AVAILABLE DATA below:

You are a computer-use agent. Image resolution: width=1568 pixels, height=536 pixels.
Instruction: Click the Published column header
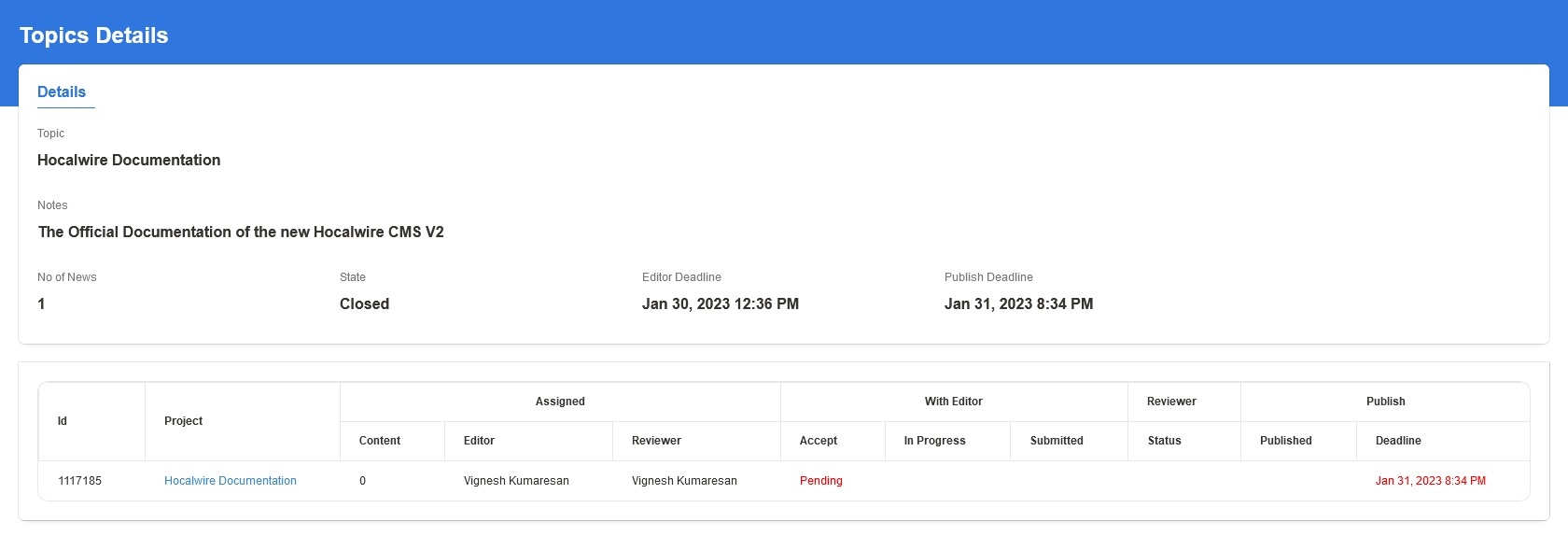1285,441
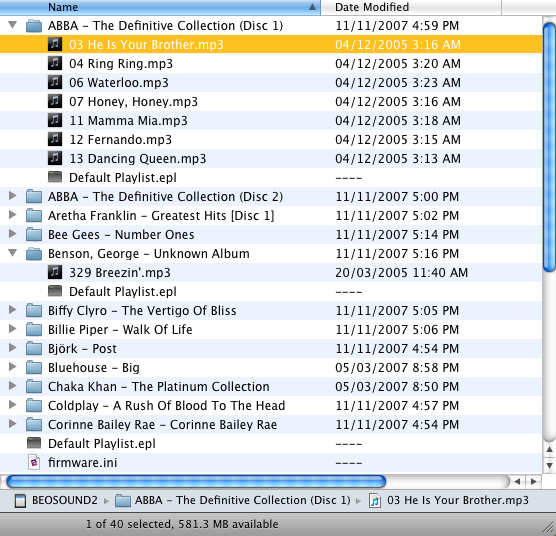Sort by the Name column header
The height and width of the screenshot is (536, 556).
click(x=160, y=7)
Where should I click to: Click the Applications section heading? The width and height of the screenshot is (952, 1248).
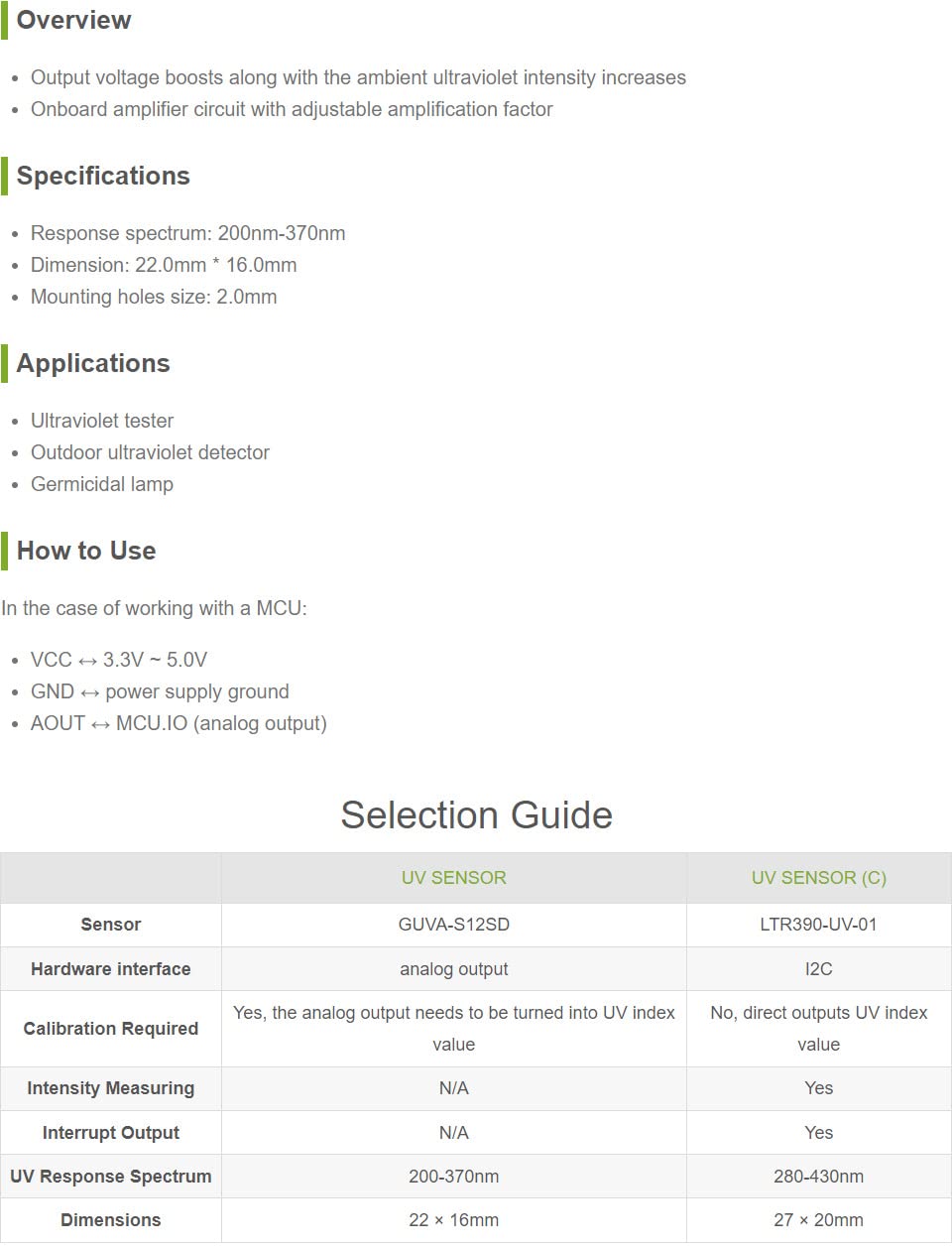coord(93,363)
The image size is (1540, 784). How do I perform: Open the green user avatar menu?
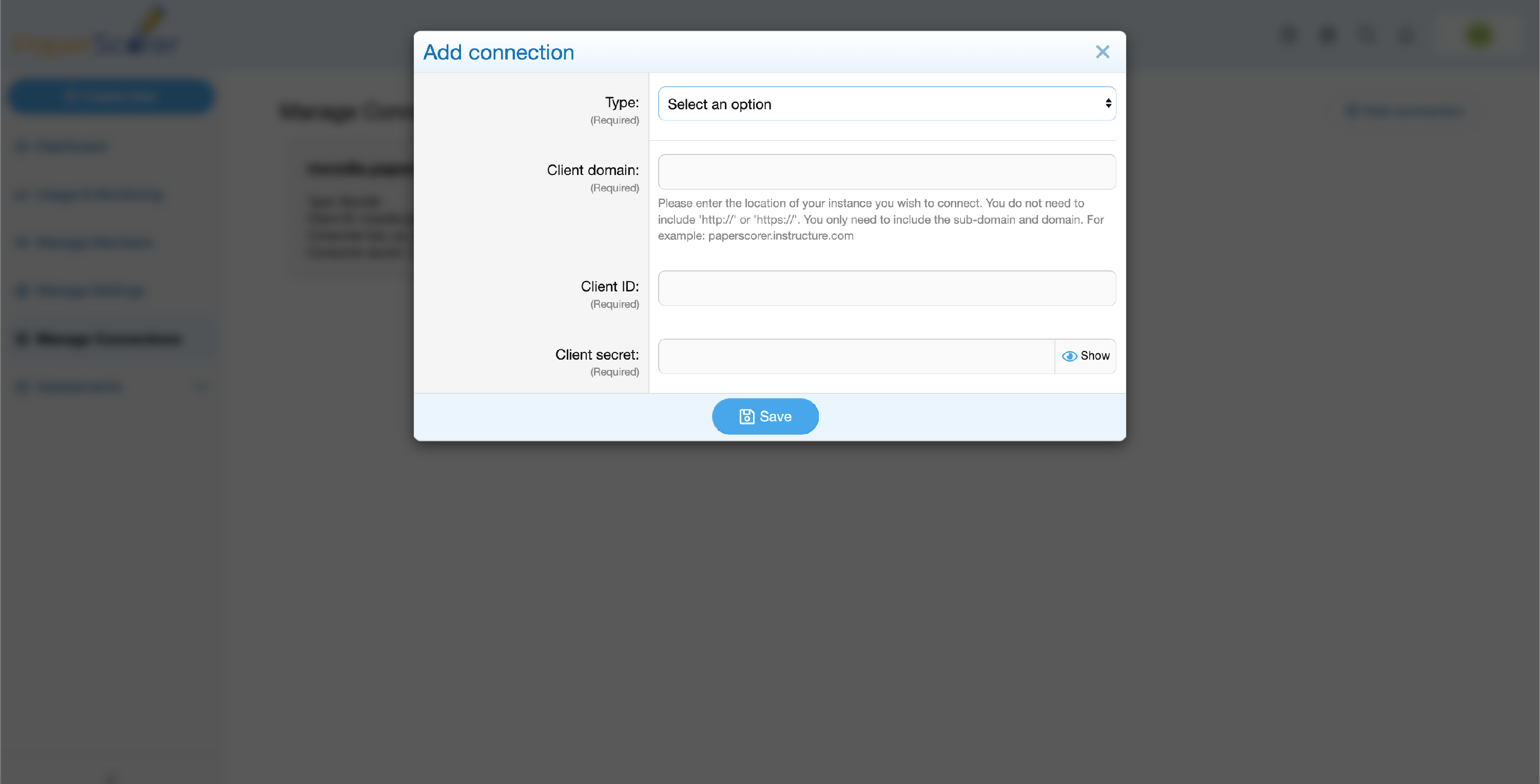(1479, 35)
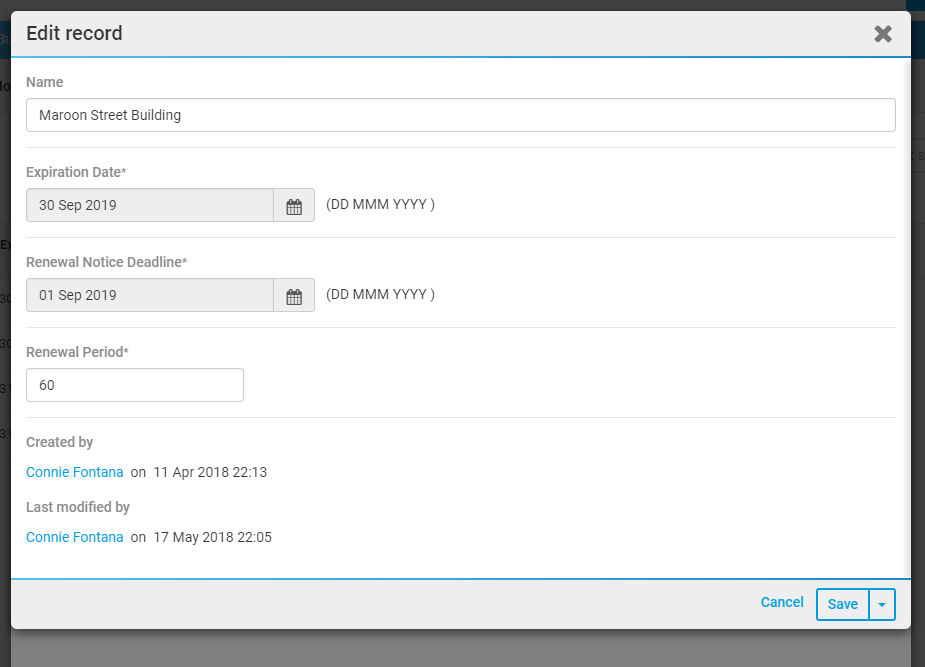925x667 pixels.
Task: Select the Expiration Date field showing 30 Sep 2019
Action: tap(150, 205)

End of AVAILABLE DATA.

## WHAT YOU NEED TO DO
Please reprint the whole listing exactly and omit its pictures.

## ANSWER FOR THE TASK
You are a computer-use agent. Image resolution: width=1568 pixels, height=536 pixels.
Instruction: Click the Published column header
1285,441
Sort by the Name column header
The height and width of the screenshot is (536, 556).
click(x=160, y=7)
Where should I click to: Click the Applications section heading? The width and height of the screenshot is (952, 1248).
coord(93,363)
The image size is (1540, 784). How do I perform: Open the green user avatar menu?
(1479, 35)
925x667 pixels.
Task: Select the Expiration Date field showing 30 Sep 2019
Action: tap(150, 205)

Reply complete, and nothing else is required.